Like Webster, Tyler no longer was required to teach AP Calculus’ last unit–– area and volume between curves. Since Tyler doesn’t follow the AP units exactly, he had already taught the topic to students. Because of this, Tyler thinks he’ll change his course. “Probably starting next year, I will revamp my course to actually go in the sequence [the AP College Board provided], in case this would ever happen again.”

This year’s AP Chemistry and Calculus exams were cut down drastically, and no longer had a multiple choice section. Shortening the exam was a concern for Webster. “It’s a little more scary because when there’s the full exam, it really tests the breadth of the material,” Webster said. “And when it’s just these two multi-part questions, maybe there’s one piece that you didn’t understand as well, and so then it’s a little bit more luck of the draw about what you get asked.”

Tyler agreed that students missed the oppertunity to do well on certain topics. “There were definitely topics that were in this course but not on the exam,” Tyler said. “There were topics that my students would have done very well on that had been left off this exam, just because of time purposes.”

Tyler was wary about the exam being online. “I definitely was fearful that you know, this is a whole nother realm,” Tyler said. “They are technological issues.”

The College Board announced that out of 1.6 million tests, more than 99% were successfully submitted. However, that means that over 10,000 students had technical problems.
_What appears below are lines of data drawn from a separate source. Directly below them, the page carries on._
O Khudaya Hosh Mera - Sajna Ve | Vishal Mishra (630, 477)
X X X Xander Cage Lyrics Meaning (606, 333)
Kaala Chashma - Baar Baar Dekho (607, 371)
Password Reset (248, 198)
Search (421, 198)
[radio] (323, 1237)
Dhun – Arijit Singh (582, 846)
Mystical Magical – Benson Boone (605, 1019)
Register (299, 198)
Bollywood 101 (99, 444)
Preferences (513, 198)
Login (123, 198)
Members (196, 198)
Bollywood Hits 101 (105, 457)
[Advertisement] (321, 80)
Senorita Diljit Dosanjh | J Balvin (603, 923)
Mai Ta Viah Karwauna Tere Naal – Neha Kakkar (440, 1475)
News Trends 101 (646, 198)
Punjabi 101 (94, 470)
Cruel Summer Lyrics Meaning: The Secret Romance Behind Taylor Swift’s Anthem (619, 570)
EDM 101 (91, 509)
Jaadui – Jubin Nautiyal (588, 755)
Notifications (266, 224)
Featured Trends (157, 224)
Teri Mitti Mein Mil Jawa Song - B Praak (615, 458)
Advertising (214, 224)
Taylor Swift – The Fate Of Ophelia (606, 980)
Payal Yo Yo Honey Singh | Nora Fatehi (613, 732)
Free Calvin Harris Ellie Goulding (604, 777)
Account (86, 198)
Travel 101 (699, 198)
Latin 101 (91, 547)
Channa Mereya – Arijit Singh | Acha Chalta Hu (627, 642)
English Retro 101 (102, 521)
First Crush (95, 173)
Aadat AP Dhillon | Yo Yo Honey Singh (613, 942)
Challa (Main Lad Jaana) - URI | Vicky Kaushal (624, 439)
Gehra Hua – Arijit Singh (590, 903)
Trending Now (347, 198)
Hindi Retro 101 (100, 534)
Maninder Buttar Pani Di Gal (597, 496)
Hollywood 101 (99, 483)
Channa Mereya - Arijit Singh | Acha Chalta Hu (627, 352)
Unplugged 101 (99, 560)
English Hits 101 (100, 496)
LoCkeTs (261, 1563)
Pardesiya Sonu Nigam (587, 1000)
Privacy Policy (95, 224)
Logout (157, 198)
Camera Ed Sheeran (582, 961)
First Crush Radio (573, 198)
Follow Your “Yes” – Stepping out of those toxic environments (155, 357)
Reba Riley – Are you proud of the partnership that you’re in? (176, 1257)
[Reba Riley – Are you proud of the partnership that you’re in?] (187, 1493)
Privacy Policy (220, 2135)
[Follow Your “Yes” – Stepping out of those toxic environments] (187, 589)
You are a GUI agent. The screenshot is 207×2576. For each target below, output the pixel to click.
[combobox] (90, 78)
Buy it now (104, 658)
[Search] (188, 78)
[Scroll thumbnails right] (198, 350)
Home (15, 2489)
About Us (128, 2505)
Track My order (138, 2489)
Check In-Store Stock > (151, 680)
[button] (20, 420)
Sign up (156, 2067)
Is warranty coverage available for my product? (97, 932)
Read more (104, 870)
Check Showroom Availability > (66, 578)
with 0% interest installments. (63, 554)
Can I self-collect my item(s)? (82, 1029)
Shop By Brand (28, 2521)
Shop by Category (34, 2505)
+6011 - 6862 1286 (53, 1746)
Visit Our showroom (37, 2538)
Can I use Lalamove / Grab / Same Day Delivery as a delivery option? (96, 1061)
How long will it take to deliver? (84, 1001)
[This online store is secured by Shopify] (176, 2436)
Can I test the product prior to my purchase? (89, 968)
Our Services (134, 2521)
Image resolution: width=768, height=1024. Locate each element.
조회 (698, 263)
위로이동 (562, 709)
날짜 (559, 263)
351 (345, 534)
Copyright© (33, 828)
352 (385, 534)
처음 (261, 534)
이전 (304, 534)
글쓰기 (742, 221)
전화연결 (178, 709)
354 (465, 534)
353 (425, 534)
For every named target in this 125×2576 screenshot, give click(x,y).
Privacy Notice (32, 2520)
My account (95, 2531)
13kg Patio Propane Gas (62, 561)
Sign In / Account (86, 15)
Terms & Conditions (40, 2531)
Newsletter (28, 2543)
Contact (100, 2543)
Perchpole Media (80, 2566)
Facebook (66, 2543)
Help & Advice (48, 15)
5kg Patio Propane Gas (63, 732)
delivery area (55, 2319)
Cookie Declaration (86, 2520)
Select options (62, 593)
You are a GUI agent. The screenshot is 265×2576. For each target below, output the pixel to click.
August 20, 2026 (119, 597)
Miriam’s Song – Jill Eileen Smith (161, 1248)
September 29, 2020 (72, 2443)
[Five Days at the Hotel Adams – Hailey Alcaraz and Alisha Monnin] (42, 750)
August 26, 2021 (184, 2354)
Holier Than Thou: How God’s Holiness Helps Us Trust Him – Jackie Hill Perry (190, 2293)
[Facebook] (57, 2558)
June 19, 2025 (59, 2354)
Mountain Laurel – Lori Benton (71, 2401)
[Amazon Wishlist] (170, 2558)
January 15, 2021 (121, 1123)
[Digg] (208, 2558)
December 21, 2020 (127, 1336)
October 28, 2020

“There has been a lot of disgruntled people all over the world, very unhappy with the issue that students put all this time and effort into this course, and because of a technological piece, they weren’t able to upload their exam,” Tyler said. 

Senior Ava Sato had technical difficulties on both her Chemistry and Calculus exams. “You’re supposed to take photos and upload them directly to the website,” Sato said. “I had to take photos on my phone, email them to my computer, and then upload them all within five minutes.” Sato’s WiFi was slow, and her email didn’t go through until after the time ran out. 

Sato was frustrated. “It sucked,” Sato said. “I spent all week, really all year, studying for those two tests. And to have something I couldn’t control happen to me like that–– I was crushed.” 

Makeup exams will be administered in early June.

This year’s exams were open notes, which meant students could have study materials by them. Webster saw this as a good change. “My problem is that stuffing the facts in your brain is not necessarily learning,” Webster said. “Students are not thinking. Being able to use your notes, and have access to those little factoids, that’s great.”

Webster is a part of an international AP Chemistry Facebook group. Different groups were affected differently by the change to the exam.  “There were many different experiences,” Webster said. “There were some people in the group that were teaching at an international school in China that haven’t seen their kids for months and months. And there’s people that are teaching in rural areas where students don’t have good WiFi, and so there was no way for them to communicate with students.”

In addition to teaching the AP Calculus exam, Tyler grades them. Every summer Tyler would fly to a city in America where grading was held. From eight to five, around a thousand calculus teachers would grade exams. This year will be different. Graders are to grade online from their homes.

“They have sworn to us that this will not happen next year for calculus,” Tyler said. “We get such a professional development opportunity for being with other calculus teachers, a thousand calculus teachers from around and outside the United States to talk about our courses, our lives, our profession. It’s worth our time to be together. We are going to lose that.”

Being together lends to more accurate grading. “Just for the grading purposes, being able to talk about, ‘hey, what do you think about how this student wrote this?’ Teachers are learning from that conversation,” Tyler said. “I’m sure we’re going to have those conversations virtually now, but that’s not the same as leaning over to the person on my right and saying, ‘let’s talk about this.’”

Despite all the change, Tyler sees the commonality. “While the exam was slightly different, the end goal and the end production was still the same: that the students were able to receive the credit for this course.”